I should have just kept this to myself, I thought. The name wasn’t that important.

I wanted to say something. I wanted my peers to say something. But what could I say? What could I ask them to say?

I didn’t say anything. No one said anything. I just went silent.

Experiences like this alienate me from other students. No matter how hard I try not to, I feel spite towards them for not standing up for me. I’m embarrassed to be around them.

The first day of my sophomore year, I walked to my new dorm room, excited to live with my friends in an entirely transgender suite. I was the first to move in.

On the door, all of our names were wrong, except for my roommate who was able to legally change his name. The rest of us were publicly identified with names we haven’t used in years.

I ripped the tags down and never let my other roommates see them. Our door remains empty.

On campus, I hear my deadname three or four times a day. It’s on my student ID. It’s in my email. When I go to the front desk to swipe into my dorm, it’s the name the desk guard says back to me.

Every time, it’s a reminder that I’m not a “real” man. When I was younger and had first come out, it used to make me feel sick when people would misgender me or call me by my deadname.
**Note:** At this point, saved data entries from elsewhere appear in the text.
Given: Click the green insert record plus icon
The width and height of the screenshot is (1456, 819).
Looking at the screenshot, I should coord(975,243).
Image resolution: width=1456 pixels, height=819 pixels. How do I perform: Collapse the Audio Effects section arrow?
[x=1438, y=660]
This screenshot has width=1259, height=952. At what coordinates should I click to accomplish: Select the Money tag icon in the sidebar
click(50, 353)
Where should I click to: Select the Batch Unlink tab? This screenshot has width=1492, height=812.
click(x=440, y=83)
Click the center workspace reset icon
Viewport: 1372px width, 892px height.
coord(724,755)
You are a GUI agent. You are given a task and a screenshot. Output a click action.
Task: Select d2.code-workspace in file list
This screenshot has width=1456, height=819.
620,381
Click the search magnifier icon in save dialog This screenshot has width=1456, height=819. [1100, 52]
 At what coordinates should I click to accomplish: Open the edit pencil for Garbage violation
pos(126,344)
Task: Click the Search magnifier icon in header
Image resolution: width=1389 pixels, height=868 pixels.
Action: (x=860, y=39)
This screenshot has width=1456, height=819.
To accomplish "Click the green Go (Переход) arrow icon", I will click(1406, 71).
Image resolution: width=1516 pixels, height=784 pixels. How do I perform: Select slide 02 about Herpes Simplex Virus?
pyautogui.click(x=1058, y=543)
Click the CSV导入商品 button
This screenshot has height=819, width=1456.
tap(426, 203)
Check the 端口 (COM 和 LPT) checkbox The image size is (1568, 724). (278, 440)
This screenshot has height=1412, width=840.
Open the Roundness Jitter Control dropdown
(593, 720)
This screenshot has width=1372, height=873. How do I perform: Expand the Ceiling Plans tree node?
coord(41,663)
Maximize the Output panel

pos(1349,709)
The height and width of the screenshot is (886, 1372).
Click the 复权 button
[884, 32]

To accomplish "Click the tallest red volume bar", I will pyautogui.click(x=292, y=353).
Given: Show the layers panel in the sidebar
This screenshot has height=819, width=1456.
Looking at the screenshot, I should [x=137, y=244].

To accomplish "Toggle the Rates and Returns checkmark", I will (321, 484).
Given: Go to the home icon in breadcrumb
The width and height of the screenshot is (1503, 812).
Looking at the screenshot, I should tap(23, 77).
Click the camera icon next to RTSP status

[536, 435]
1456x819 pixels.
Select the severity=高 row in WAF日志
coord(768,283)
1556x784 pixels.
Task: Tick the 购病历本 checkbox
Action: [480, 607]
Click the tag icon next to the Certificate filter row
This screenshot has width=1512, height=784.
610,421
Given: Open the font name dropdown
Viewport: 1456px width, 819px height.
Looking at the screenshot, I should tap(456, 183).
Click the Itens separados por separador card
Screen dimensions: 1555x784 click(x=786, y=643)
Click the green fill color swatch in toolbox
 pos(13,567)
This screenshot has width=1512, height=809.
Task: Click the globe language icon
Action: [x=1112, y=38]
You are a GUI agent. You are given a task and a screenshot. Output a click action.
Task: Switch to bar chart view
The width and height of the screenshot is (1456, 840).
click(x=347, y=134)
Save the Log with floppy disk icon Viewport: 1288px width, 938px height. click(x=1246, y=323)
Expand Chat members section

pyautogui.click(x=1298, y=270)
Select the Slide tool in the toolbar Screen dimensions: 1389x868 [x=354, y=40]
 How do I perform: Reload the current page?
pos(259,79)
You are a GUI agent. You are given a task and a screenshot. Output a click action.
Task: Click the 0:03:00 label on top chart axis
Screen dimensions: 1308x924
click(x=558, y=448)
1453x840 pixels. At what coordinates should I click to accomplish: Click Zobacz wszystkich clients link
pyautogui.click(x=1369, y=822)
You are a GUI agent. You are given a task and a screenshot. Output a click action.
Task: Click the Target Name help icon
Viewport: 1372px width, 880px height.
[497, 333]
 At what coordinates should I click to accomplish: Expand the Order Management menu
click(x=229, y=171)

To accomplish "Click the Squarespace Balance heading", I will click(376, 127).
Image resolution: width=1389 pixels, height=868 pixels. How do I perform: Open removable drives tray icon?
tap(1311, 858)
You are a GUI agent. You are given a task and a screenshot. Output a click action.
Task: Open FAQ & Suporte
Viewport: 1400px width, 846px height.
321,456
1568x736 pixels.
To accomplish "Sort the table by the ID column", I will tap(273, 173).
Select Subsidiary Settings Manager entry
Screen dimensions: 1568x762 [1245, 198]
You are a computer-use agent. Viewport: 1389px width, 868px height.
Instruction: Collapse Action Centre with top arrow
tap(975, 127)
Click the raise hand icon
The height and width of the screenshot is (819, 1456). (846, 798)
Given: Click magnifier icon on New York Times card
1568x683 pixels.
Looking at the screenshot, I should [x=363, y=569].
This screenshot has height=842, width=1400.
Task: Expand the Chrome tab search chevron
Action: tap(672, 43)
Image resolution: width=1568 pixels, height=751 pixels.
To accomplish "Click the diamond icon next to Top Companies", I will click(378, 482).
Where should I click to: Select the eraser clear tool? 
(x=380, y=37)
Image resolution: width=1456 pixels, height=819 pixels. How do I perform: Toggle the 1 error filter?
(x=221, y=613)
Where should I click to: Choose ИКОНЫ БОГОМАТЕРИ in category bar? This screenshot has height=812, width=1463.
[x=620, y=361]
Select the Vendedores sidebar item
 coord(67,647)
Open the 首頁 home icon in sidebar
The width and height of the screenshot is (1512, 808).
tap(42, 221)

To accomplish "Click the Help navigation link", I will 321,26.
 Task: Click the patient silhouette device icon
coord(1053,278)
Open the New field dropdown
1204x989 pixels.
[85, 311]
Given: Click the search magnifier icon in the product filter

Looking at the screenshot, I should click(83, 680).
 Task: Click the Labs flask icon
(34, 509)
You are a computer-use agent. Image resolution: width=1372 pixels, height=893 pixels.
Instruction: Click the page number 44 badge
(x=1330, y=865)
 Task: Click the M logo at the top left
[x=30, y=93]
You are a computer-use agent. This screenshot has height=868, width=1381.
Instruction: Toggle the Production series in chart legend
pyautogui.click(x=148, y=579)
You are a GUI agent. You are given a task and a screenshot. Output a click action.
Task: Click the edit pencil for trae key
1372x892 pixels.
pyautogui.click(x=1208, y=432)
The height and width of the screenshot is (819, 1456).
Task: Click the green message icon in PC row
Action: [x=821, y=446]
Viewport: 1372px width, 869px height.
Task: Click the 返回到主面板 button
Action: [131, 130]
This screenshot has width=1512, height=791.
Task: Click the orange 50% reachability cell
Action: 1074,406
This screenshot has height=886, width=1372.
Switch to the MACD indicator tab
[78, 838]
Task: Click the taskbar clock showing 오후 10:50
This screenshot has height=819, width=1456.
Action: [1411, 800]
Now, I’m just numb to it. Getting misgendered and deadnamed has become part of my daily routine; I have been forced to be okay with it. In order to preserve my mental health, I’ve had to learn to be okay with cisgender people treating me like I’m subhuman. I can’t physically or emotionally handle caring anymore. I can’t handle the pain.

If I still let misgendering hurt me, I’d spend every day spiraling.

This is my reality as a transgender person living and learning on campus, and I’m not alone.